国連子どもの権利委員会は昨年、「とくに気候変動に焦点を当てた子どもの権利と環境」と銘打った「一般的意見26号」を公表し、今現在環境破壊の被害を受けている子どもたちのみならず、将来に不安を感じる子どもたちにも寄り添った対策を各国に促しています。この国連の見解で特筆すべきことは、これまでになく世界中の子どもたちの意見を集め、さらには子どもによる委員会も組織されてできたということです。
気候危機に関して、子ども若者たちが声を上げ、世界を動かしています。一方、日本の子どもたちは漠然とした不安は感じているものの、自分たちで何かをしようという意識は諸外国に比べてひじょうに低いという調査結果があります。そういう社会をつくってきてしまった大人の責任もおおいに感じるところです。だからこそ、子ども目線から発想されたこの絵本を、多くの子どもたちに届けようというこの事業の成就を願わずにはおれません。
昨今は少子化や家族状況の変化などにより「墓終い」の相談を受けることが増え、何も遺したくないという傾向が強くなっています。それは仕方のないことですが、「この自然は7代先の子孫からの借り物」というネイティブアメリカン・ホピ族の教えを思い出しつつ、希望を持っていのちを引き継ぐこのプロジェクトのロマンをみなさんと分かち合いたいと思います。
大河内秀人(おおこうち・ひでひと)
浄土宗寿光院/見樹院住職。江戸川子どもおんぶず代表、認定NPO法人パレスチナ子どものキャンペーン(CCP)代表理事、公益財団法人庭野平和財団評議員、一般財団法人ありがとうインターナショナル理事、国際子ども権利センター(シーライツ)監事、原子力行政を問い直す宗教者の会世話人/事務局、ソーシャル・ジャスティス基金企画委員、江戸川区松江地区学童軟式野球連盟会長。
1957年東京生まれ。
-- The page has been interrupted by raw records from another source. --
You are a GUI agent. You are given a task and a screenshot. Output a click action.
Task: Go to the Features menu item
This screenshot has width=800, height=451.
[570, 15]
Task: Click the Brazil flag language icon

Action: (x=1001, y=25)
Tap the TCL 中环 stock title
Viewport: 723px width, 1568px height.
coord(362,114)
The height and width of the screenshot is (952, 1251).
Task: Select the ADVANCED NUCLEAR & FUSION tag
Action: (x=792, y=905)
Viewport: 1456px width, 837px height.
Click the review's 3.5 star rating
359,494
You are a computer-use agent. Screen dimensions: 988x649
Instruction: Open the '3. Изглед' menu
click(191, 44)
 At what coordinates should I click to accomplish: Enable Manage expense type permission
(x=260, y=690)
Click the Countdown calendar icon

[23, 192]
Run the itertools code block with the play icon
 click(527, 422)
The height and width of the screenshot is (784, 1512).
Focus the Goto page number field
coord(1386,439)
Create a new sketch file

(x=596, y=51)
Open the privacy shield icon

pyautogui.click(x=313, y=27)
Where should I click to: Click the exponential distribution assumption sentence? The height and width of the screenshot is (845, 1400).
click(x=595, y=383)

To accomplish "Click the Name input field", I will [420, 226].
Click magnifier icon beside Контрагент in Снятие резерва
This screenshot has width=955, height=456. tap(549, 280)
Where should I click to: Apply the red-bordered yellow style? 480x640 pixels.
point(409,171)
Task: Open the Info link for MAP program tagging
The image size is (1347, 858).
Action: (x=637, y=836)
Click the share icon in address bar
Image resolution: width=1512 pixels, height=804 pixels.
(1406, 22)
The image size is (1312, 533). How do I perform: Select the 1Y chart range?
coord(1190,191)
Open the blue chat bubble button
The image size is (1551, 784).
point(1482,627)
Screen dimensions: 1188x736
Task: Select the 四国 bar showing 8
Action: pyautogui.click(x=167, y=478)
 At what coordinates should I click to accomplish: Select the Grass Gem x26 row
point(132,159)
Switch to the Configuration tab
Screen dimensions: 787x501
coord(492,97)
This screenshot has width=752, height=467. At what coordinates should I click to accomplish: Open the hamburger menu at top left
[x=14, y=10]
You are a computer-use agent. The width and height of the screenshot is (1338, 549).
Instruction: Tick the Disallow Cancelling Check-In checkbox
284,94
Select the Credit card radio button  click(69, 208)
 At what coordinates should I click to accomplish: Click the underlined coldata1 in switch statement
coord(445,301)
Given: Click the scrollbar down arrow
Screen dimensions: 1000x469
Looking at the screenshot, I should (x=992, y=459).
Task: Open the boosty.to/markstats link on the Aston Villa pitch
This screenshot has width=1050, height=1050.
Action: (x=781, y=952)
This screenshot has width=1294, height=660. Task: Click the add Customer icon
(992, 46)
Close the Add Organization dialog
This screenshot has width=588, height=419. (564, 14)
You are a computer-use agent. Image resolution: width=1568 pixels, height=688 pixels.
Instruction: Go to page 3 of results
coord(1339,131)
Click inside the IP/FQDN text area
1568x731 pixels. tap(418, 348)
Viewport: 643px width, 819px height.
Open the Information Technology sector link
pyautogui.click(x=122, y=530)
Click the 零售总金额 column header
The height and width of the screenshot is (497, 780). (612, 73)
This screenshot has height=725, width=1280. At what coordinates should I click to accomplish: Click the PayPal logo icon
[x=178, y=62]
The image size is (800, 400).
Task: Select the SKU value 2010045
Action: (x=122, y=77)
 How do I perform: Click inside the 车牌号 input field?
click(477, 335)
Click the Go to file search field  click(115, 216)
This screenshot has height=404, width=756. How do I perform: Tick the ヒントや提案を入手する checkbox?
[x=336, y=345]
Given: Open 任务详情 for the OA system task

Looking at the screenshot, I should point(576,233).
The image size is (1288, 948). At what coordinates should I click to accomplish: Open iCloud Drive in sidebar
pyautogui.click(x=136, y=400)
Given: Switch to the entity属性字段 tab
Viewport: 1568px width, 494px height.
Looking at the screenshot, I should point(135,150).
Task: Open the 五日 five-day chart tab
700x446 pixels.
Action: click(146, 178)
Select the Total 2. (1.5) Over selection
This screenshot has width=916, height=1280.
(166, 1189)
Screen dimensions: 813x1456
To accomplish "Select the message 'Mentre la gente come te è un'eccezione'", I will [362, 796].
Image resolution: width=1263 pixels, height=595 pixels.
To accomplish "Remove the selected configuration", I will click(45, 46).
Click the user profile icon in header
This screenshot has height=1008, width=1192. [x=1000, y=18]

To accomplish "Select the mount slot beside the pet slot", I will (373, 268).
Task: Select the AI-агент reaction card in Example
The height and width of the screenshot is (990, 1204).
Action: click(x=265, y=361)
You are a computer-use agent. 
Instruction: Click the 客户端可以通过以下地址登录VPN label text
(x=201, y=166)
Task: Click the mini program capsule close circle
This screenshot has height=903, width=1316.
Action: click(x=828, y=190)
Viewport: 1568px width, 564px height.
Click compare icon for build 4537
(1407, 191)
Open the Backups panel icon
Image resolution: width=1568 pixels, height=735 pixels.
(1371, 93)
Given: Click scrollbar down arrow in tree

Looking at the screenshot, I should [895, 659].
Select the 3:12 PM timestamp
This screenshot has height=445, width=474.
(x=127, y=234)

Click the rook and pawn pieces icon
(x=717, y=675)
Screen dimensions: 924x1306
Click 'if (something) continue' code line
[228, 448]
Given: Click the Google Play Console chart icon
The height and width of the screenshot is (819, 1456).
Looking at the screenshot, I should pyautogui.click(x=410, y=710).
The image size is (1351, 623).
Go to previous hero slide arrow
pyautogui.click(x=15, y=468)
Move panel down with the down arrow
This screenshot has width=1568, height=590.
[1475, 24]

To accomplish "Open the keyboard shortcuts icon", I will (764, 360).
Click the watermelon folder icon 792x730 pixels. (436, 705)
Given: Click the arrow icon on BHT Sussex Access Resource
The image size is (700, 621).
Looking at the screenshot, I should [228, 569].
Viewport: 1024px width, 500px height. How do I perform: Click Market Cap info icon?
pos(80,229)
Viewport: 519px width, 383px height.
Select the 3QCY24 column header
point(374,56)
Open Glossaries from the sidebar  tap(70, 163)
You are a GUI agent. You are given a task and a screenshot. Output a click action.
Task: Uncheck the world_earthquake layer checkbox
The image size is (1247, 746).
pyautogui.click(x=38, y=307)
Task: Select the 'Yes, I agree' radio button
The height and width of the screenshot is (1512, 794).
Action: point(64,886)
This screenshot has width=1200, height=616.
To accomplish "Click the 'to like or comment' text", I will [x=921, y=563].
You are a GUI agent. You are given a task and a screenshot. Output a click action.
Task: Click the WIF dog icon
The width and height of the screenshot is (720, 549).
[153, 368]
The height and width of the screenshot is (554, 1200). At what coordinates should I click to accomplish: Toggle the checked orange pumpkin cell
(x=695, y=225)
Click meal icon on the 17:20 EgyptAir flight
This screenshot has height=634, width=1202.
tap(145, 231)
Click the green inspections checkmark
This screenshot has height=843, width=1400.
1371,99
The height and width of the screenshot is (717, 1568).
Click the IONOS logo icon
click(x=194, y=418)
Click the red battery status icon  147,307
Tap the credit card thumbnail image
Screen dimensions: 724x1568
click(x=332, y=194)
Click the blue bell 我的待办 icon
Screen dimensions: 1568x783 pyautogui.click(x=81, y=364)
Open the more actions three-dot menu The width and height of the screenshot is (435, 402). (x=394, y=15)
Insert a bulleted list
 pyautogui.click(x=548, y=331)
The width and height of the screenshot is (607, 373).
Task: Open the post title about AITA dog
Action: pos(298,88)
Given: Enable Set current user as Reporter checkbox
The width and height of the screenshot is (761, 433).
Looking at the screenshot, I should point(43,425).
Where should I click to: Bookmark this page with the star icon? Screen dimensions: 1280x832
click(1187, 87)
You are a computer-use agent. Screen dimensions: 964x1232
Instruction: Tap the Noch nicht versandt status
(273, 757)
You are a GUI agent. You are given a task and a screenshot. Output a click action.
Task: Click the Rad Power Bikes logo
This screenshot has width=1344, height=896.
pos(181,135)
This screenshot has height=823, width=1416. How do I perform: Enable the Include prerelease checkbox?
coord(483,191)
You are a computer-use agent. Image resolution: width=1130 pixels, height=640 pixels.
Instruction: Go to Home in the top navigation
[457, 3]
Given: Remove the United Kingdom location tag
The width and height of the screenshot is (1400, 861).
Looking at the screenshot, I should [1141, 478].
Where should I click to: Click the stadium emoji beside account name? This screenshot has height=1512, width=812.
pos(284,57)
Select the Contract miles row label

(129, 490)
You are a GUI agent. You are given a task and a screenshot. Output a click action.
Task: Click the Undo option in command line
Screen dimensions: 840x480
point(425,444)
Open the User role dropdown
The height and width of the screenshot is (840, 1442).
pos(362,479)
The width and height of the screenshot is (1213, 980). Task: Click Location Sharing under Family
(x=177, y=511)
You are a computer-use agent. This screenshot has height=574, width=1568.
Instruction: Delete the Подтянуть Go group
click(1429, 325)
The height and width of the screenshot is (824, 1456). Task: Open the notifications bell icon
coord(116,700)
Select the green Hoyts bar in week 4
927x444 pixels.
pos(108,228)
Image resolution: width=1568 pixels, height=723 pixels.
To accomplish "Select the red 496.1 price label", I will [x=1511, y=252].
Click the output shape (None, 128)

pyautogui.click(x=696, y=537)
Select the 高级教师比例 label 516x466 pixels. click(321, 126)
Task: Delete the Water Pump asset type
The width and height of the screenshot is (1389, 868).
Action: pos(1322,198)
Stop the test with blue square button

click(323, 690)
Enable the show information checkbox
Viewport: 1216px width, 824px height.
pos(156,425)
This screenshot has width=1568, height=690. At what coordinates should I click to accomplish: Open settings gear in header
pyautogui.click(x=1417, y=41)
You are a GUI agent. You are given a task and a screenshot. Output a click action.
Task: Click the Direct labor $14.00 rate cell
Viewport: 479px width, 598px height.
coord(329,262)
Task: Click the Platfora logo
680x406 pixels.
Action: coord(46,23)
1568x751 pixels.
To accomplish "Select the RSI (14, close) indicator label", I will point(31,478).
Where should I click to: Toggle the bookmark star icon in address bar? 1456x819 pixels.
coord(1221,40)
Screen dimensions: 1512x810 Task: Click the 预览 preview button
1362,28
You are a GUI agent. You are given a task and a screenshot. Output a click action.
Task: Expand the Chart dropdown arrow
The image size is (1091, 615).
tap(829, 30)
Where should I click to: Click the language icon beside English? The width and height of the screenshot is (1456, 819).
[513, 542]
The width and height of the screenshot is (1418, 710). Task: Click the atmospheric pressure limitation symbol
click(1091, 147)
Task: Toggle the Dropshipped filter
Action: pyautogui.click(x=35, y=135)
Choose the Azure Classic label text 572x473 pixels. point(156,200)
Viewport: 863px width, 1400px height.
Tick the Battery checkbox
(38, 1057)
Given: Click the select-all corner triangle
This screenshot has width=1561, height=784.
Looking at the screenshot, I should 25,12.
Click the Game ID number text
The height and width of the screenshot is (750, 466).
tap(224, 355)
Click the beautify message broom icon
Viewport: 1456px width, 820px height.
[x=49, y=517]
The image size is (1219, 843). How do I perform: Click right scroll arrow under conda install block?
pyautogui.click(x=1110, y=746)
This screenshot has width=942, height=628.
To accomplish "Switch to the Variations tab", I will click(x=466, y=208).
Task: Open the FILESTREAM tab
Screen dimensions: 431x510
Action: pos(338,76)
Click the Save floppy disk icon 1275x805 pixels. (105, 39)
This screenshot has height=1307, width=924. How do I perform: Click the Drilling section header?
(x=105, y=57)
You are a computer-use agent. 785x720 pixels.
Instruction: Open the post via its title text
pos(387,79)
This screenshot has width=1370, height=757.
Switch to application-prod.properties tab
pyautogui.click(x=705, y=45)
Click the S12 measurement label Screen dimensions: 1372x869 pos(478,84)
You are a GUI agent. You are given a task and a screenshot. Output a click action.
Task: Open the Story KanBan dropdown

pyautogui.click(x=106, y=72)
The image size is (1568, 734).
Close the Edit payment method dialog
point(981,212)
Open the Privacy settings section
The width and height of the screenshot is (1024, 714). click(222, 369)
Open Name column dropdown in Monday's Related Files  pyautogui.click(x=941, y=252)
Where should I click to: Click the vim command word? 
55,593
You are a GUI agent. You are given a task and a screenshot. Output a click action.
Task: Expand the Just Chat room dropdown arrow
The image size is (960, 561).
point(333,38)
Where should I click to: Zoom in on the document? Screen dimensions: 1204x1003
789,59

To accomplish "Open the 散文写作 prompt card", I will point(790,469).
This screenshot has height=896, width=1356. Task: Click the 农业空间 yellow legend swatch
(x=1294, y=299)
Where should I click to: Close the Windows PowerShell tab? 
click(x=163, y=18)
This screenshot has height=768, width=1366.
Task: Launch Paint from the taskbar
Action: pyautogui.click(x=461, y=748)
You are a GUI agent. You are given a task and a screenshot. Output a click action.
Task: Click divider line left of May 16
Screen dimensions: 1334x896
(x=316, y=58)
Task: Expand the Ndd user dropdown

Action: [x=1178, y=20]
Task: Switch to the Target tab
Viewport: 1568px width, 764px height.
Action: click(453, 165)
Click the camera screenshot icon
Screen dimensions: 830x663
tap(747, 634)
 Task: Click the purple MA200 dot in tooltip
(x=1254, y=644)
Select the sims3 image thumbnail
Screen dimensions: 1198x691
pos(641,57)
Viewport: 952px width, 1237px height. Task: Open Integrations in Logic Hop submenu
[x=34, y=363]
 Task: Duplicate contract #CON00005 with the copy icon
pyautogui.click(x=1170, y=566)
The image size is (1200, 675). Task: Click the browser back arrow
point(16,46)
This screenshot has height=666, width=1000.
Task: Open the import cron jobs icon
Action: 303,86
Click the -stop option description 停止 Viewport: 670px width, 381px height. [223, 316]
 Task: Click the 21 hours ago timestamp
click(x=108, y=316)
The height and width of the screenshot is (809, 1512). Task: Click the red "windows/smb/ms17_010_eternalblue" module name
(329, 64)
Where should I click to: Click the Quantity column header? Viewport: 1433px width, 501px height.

大学(法学部政治学科)を卒業して仏門に入った1980年にインドシナ難民募金を始めたことをきっかけに、後年、国際協力NGOの活動に参加。国内ボランティアとして母子保健、子ども支援、社会開発、平和構築等の活動に関わる。国連子どもの権利条約の批准、普及、検証の活動に参加し、地域で条約を生かすことを目的に地域の仲間と「江戸川子どもおんぶず」を設立。国際協力活動の経験から地域住民による活動の重要性を痛感し、寺院を基盤にしたコミュニティやNGOとの連携により、持続可能な社会のシステムづくりをめざしている。
共編著訳書として、『市民活動のはじめの一歩~一人ひとりが子どもの権利の支え手として』(エイデル研究所)、『絵本の中の素敵な大人たち』(江戸川子どもおんぶず)、『民主主義をつくるお金-ソーシャル・ジャスティス基金の挑戦』(ハンズオン!埼玉出版部)、『天然住宅から世界を変える30の方法』(合同出版)、『なぜ寺院は公益性を問われるのか』(白馬社)、『戦争をしなくてすむ世界をつくるための30の方法』(合同出版)、『世界は変えられる-TUPが伝えるイラク戦争の真実と非戦』(七つ森書館)、『No War! 立ちあがった世界市民の記録』(岩波書店)、『ECOエコ省エネゲーム』(合同出版)、『検証・子どもの権利条約』(日本評論社)、『小規模社会開発プロジェクト評価』(国際開発ジャーナル社)などがある。